You will see the same three plays on repeat. One, the Humble Brag, where someone announces a promotion with the subtlety of a fireworks display. Two, the Pretend Thought Leader, who writes essays about resilience and grit after surviving a delayed flight. Three, the Corporate Philosopher, who turns a lunch order into a parable about leadership. And the crowd responds the same way every time, like trained seals clapping, with comments that mean nothing from people who will never matter in your life.

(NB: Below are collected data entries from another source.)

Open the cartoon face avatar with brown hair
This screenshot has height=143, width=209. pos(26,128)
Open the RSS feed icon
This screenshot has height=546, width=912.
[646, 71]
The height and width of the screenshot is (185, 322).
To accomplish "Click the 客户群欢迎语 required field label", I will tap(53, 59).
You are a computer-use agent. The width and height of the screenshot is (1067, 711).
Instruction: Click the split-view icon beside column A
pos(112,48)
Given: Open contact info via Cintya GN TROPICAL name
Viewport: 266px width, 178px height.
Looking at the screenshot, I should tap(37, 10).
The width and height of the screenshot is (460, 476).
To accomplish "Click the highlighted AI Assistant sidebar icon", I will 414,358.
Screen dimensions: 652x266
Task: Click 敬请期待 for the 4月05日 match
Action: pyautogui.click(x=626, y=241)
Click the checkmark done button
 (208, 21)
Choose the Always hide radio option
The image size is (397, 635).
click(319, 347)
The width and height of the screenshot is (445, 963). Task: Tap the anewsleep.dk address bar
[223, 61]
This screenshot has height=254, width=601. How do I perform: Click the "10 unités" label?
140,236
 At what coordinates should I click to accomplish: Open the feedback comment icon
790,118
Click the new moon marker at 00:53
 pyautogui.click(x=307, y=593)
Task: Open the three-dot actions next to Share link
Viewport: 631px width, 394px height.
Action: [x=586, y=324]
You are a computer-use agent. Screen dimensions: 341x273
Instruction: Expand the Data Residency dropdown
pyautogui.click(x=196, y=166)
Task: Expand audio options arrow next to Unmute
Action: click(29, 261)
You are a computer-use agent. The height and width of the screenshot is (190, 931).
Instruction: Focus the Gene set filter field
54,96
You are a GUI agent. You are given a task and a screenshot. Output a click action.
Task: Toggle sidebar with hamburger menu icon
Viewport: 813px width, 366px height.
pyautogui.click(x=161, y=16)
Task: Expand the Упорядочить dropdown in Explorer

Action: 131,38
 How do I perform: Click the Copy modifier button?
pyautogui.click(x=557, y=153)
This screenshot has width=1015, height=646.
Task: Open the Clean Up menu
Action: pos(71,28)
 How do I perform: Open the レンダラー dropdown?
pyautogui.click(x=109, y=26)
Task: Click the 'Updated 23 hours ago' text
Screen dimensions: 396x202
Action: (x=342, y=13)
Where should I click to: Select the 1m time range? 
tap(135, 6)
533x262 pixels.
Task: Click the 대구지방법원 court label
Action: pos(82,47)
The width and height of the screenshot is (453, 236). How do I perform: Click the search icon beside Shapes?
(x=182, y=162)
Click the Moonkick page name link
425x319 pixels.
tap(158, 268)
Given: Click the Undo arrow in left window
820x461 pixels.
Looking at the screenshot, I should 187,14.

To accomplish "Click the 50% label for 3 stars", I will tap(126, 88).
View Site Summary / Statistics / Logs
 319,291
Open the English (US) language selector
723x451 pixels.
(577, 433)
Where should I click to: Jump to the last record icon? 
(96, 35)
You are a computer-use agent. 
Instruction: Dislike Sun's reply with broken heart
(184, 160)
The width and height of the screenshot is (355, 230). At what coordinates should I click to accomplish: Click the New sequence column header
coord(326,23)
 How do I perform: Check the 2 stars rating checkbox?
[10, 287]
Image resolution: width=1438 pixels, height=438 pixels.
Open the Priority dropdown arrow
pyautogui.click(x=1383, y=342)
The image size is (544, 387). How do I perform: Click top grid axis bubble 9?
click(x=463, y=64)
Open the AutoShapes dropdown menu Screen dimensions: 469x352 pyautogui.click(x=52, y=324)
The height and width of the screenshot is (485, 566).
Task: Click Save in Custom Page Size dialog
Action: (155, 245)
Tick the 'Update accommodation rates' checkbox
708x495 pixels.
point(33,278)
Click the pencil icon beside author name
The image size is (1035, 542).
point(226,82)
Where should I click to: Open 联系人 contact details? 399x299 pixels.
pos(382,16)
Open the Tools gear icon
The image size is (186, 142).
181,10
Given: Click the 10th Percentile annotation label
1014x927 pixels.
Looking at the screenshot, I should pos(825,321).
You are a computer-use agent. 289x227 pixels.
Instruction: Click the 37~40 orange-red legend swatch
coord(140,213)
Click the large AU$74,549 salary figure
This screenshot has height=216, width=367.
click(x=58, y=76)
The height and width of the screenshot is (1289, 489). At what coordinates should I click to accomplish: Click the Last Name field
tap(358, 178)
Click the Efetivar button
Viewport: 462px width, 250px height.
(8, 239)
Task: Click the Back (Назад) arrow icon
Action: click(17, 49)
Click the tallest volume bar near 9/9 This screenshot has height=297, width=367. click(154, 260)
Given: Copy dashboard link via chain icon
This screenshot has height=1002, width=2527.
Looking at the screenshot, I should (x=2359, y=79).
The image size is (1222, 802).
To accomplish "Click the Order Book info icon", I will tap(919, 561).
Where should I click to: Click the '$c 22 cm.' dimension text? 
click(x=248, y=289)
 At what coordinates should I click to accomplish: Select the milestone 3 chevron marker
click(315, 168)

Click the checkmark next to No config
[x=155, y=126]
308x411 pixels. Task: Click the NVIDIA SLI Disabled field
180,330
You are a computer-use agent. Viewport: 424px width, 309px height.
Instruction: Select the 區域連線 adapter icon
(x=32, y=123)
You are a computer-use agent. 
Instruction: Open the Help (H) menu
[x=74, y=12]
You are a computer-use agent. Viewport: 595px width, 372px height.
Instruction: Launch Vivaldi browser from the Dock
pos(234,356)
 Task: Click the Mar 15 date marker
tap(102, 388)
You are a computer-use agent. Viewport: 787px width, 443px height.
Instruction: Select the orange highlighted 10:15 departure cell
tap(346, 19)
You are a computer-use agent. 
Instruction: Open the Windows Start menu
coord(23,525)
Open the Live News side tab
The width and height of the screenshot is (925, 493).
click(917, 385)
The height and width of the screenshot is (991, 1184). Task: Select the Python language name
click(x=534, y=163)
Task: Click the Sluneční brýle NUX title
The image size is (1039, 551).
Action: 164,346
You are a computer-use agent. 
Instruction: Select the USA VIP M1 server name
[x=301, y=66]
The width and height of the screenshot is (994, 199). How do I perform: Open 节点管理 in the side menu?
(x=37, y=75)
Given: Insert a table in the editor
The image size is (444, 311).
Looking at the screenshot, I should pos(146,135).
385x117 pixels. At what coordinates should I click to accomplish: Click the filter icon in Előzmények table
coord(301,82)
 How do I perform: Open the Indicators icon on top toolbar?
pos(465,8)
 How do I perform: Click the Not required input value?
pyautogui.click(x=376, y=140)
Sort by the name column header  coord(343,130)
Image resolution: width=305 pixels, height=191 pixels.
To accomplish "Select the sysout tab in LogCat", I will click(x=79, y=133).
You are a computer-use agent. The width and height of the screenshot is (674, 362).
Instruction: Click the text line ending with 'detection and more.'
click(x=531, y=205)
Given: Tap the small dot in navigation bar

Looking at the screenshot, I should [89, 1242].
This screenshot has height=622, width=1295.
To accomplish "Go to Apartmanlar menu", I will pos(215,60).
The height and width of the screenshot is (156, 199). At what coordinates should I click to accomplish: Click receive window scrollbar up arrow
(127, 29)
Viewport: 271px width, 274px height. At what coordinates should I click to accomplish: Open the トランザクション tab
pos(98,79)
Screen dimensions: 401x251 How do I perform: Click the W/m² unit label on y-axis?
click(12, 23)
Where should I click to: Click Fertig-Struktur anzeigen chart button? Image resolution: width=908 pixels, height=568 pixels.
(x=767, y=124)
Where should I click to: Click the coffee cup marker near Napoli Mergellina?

It is a place where people measure their worth not by what they build or sell or fix but by the number of endorsements they collected from colleagues who barely remember them. It is not merit, it is theatre. It is not progress, it is posturing. Builders do not post. Hustlers do not congratulate. Leaders do not write essays about how their Uber driver changed their perspective. They are too busy doing the thing LinkedIn users only mime.
LinkedIn is for chumps because it rewards the appearance of work, not the substance of it. It is a costume party of titles, a museum of buzzwords, a fantasy league of careers where everyone is CEO of something no one cares about. The real world is brutal, messy, and indifferent to your profile updates. And that is why LinkedIn exists, as a padded room where people can pretend their relevance still matters
Enjoyed this? Get the next one.
No spam, no fixed schedule. Just something worth reading when it is worth sending.
Comments (0)
No comments yet. Be the first.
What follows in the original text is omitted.